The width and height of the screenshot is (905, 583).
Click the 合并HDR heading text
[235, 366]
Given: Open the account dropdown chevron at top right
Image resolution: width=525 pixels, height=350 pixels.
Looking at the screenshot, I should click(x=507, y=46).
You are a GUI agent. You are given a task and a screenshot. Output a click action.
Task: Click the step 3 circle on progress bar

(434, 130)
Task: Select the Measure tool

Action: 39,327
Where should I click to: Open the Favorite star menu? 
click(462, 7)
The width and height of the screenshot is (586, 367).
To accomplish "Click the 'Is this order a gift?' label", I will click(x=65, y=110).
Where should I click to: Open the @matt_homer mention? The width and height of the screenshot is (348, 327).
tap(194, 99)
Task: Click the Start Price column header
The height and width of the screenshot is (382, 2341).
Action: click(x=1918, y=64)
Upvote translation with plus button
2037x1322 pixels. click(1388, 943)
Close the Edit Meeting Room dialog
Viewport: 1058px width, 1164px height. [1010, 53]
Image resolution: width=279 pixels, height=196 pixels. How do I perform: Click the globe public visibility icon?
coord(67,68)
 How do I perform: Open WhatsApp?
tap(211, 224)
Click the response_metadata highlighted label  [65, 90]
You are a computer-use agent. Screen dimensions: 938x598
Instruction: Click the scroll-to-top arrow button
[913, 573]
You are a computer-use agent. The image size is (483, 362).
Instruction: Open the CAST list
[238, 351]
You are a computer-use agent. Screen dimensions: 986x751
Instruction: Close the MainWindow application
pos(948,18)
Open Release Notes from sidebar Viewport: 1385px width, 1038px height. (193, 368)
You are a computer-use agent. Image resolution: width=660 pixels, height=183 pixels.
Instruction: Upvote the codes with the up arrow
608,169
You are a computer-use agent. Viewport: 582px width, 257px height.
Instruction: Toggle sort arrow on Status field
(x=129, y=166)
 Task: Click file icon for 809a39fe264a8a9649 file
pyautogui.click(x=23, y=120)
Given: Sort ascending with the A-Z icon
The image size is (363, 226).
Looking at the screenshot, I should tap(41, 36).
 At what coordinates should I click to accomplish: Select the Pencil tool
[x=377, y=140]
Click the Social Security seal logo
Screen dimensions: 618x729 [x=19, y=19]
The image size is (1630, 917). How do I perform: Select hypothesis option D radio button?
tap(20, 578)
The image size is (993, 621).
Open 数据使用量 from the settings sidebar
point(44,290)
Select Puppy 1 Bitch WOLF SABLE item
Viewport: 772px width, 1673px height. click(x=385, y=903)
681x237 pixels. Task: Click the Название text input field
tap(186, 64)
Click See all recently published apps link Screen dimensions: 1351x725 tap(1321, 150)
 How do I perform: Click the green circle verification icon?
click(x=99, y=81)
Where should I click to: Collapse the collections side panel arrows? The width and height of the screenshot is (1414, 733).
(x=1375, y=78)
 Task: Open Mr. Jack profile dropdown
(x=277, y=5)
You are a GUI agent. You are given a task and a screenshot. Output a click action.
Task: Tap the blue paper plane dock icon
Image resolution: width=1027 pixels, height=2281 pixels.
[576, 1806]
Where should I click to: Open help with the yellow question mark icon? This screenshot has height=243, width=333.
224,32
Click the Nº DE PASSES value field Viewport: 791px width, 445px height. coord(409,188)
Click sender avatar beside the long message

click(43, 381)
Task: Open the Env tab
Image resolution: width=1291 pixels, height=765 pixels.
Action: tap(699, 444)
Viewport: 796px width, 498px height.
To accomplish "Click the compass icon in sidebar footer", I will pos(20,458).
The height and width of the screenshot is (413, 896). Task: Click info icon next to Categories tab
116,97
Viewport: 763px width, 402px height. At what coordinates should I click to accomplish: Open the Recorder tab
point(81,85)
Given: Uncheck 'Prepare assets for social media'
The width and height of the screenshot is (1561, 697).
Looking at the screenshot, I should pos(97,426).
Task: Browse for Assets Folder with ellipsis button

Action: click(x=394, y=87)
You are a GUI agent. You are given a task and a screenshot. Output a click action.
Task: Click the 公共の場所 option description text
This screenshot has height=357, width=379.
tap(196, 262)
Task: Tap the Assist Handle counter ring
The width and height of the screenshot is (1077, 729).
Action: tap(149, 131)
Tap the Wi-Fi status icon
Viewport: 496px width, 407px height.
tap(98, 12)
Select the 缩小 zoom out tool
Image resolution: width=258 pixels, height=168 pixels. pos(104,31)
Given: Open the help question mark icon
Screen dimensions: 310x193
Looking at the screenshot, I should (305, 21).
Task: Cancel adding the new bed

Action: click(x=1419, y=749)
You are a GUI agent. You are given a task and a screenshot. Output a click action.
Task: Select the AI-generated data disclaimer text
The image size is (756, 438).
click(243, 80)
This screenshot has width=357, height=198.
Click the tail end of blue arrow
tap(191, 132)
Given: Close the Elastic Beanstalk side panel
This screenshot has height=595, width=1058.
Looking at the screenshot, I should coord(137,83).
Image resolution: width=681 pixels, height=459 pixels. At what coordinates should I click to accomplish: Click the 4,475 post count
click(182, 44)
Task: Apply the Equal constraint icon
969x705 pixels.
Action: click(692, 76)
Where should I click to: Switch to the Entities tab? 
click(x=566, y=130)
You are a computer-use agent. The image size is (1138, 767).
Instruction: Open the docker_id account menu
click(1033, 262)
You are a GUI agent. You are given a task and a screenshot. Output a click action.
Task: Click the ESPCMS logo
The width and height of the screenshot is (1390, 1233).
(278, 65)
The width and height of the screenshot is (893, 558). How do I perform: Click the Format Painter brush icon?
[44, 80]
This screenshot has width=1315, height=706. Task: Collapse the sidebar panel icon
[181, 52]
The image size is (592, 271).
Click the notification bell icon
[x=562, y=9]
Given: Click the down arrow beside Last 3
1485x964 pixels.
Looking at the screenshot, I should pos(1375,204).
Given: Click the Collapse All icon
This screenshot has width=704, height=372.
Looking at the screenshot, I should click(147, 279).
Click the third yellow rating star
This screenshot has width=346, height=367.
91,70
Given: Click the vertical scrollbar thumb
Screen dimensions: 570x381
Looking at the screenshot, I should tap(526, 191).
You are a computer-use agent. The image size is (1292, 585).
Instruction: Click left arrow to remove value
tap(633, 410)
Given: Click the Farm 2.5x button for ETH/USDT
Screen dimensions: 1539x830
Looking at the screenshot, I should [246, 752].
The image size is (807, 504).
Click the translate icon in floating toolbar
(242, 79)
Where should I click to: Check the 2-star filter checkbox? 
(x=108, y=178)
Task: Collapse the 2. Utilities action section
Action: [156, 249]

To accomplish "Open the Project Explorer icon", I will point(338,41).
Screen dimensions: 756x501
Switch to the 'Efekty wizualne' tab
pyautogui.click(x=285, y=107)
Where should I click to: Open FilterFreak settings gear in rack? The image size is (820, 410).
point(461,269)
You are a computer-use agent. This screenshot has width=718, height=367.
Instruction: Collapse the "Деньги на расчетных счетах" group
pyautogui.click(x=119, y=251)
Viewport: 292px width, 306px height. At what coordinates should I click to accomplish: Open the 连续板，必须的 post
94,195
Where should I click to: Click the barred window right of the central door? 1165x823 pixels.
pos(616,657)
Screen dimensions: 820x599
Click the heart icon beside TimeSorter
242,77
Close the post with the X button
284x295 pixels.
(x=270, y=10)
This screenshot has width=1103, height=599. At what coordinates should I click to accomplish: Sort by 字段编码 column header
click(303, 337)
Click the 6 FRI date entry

▬▬▬

* **Do this**
Retype all of the data above exactly as it appears, line for line.

* **Written reply**
The width and height of the screenshot is (905, 583).
Click the 合并HDR heading text
[235, 366]
Given: Open the account dropdown chevron at top right
Image resolution: width=525 pixels, height=350 pixels.
Looking at the screenshot, I should click(x=507, y=46).
You are a GUI agent. You are given a task and a screenshot. Output a click action.
Task: Click the step 3 circle on progress bar

(434, 130)
Task: Select the Measure tool

Action: 39,327
Where should I click to: Open the Favorite star menu? 
click(462, 7)
The width and height of the screenshot is (586, 367).
To accomplish "Click the 'Is this order a gift?' label", I will click(x=65, y=110).
Where should I click to: Open the @matt_homer mention? The width and height of the screenshot is (348, 327).
tap(194, 99)
Task: Click the Start Price column header
The height and width of the screenshot is (382, 2341).
Action: click(x=1918, y=64)
Upvote translation with plus button
2037x1322 pixels. click(1388, 943)
Close the Edit Meeting Room dialog
Viewport: 1058px width, 1164px height. [1010, 53]
Image resolution: width=279 pixels, height=196 pixels. How do I perform: Click the globe public visibility icon?
coord(67,68)
 How do I perform: Open WhatsApp?
tap(211, 224)
Click the response_metadata highlighted label  [65, 90]
You are a computer-use agent. Screen dimensions: 938x598
Instruction: Click the scroll-to-top arrow button
[913, 573]
You are a computer-use agent. The image size is (483, 362).
Instruction: Open the CAST list
[238, 351]
You are a computer-use agent. Screen dimensions: 986x751
Instruction: Close the MainWindow application
pos(948,18)
Open Release Notes from sidebar Viewport: 1385px width, 1038px height. (193, 368)
You are a computer-use agent. Image resolution: width=660 pixels, height=183 pixels.
Instruction: Upvote the codes with the up arrow
608,169
You are a computer-use agent. Viewport: 582px width, 257px height.
Instruction: Toggle sort arrow on Status field
(x=129, y=166)
 Task: Click file icon for 809a39fe264a8a9649 file
pyautogui.click(x=23, y=120)
Given: Sort ascending with the A-Z icon
The image size is (363, 226).
Looking at the screenshot, I should tap(41, 36).
 At what coordinates should I click to accomplish: Select the Pencil tool
[x=377, y=140]
Click the Social Security seal logo
Screen dimensions: 618x729 [x=19, y=19]
The image size is (1630, 917). How do I perform: Select hypothesis option D radio button?
tap(20, 578)
The image size is (993, 621).
Open 数据使用量 from the settings sidebar
point(44,290)
Select Puppy 1 Bitch WOLF SABLE item
Viewport: 772px width, 1673px height. click(x=385, y=903)
681x237 pixels. Task: Click the Название text input field
tap(186, 64)
Click See all recently published apps link Screen dimensions: 1351x725 tap(1321, 150)
 How do I perform: Click the green circle verification icon?
click(x=99, y=81)
Where should I click to: Collapse the collections side panel arrows? The width and height of the screenshot is (1414, 733).
(x=1375, y=78)
 Task: Open Mr. Jack profile dropdown
(x=277, y=5)
You are a GUI agent. You are given a task and a screenshot. Output a click action.
Task: Tap the blue paper plane dock icon
Image resolution: width=1027 pixels, height=2281 pixels.
[576, 1806]
Where should I click to: Open help with the yellow question mark icon? This screenshot has height=243, width=333.
224,32
Click the Nº DE PASSES value field Viewport: 791px width, 445px height. coord(409,188)
Click sender avatar beside the long message

click(43, 381)
Task: Open the Env tab
Image resolution: width=1291 pixels, height=765 pixels.
Action: tap(699, 444)
Viewport: 796px width, 498px height.
To accomplish "Click the compass icon in sidebar footer", I will pos(20,458).
The height and width of the screenshot is (413, 896). Task: Click info icon next to Categories tab
116,97
Viewport: 763px width, 402px height. At what coordinates should I click to accomplish: Open the Recorder tab
point(81,85)
Given: Uncheck 'Prepare assets for social media'
The width and height of the screenshot is (1561, 697).
Looking at the screenshot, I should pos(97,426).
Task: Browse for Assets Folder with ellipsis button

Action: click(x=394, y=87)
You are a GUI agent. You are given a task and a screenshot. Output a click action.
Task: Click the 公共の場所 option description text
This screenshot has height=357, width=379.
tap(196, 262)
Task: Tap the Assist Handle counter ring
The width and height of the screenshot is (1077, 729).
Action: tap(149, 131)
Tap the Wi-Fi status icon
Viewport: 496px width, 407px height.
tap(98, 12)
Select the 缩小 zoom out tool
Image resolution: width=258 pixels, height=168 pixels. pos(104,31)
Given: Open the help question mark icon
Screen dimensions: 310x193
Looking at the screenshot, I should (305, 21).
Task: Cancel adding the new bed

Action: click(x=1419, y=749)
You are a GUI agent. You are given a task and a screenshot. Output a click action.
Task: Select the AI-generated data disclaimer text
The image size is (756, 438).
click(243, 80)
This screenshot has width=357, height=198.
Click the tail end of blue arrow
tap(191, 132)
Given: Close the Elastic Beanstalk side panel
This screenshot has height=595, width=1058.
Looking at the screenshot, I should coord(137,83).
Image resolution: width=681 pixels, height=459 pixels. At what coordinates should I click to accomplish: Click the 4,475 post count
click(182, 44)
Task: Apply the Equal constraint icon
969x705 pixels.
Action: click(692, 76)
Where should I click to: Switch to the Entities tab? 
click(x=566, y=130)
You are a computer-use agent. The image size is (1138, 767).
Instruction: Open the docker_id account menu
click(1033, 262)
You are a GUI agent. You are given a task and a screenshot. Output a click action.
Task: Click the ESPCMS logo
The width and height of the screenshot is (1390, 1233).
(278, 65)
The width and height of the screenshot is (893, 558). How do I perform: Click the Format Painter brush icon?
[44, 80]
This screenshot has width=1315, height=706. Task: Collapse the sidebar panel icon
[181, 52]
The image size is (592, 271).
Click the notification bell icon
[x=562, y=9]
Given: Click the down arrow beside Last 3
1485x964 pixels.
Looking at the screenshot, I should pos(1375,204).
Given: Click the Collapse All icon
This screenshot has width=704, height=372.
Looking at the screenshot, I should click(147, 279).
Click the third yellow rating star
This screenshot has width=346, height=367.
91,70
Given: Click the vertical scrollbar thumb
Screen dimensions: 570x381
Looking at the screenshot, I should tap(526, 191).
You are a computer-use agent. The image size is (1292, 585).
Instruction: Click left arrow to remove value
tap(633, 410)
Given: Click the Farm 2.5x button for ETH/USDT
Screen dimensions: 1539x830
Looking at the screenshot, I should [246, 752].
The image size is (807, 504).
Click the translate icon in floating toolbar
(242, 79)
Where should I click to: Check the 2-star filter checkbox? 
(x=108, y=178)
Task: Collapse the 2. Utilities action section
Action: [156, 249]

To accomplish "Open the Project Explorer icon", I will point(338,41).
Screen dimensions: 756x501
Switch to the 'Efekty wizualne' tab
pyautogui.click(x=285, y=107)
Where should I click to: Open FilterFreak settings gear in rack? The image size is (820, 410).
point(461,269)
You are a computer-use agent. This screenshot has width=718, height=367.
Instruction: Collapse the "Деньги на расчетных счетах" group
pyautogui.click(x=119, y=251)
Viewport: 292px width, 306px height. At what coordinates should I click to accomplish: Open the 连续板，必须的 post
94,195
Where should I click to: Click the barred window right of the central door? 1165x823 pixels.
pos(616,657)
Screen dimensions: 820x599
Click the heart icon beside TimeSorter
242,77
Close the post with the X button
284x295 pixels.
(x=270, y=10)
This screenshot has width=1103, height=599. At what coordinates should I click to accomplish: Sort by 字段编码 column header
click(303, 337)
Click the 6 FRI date entry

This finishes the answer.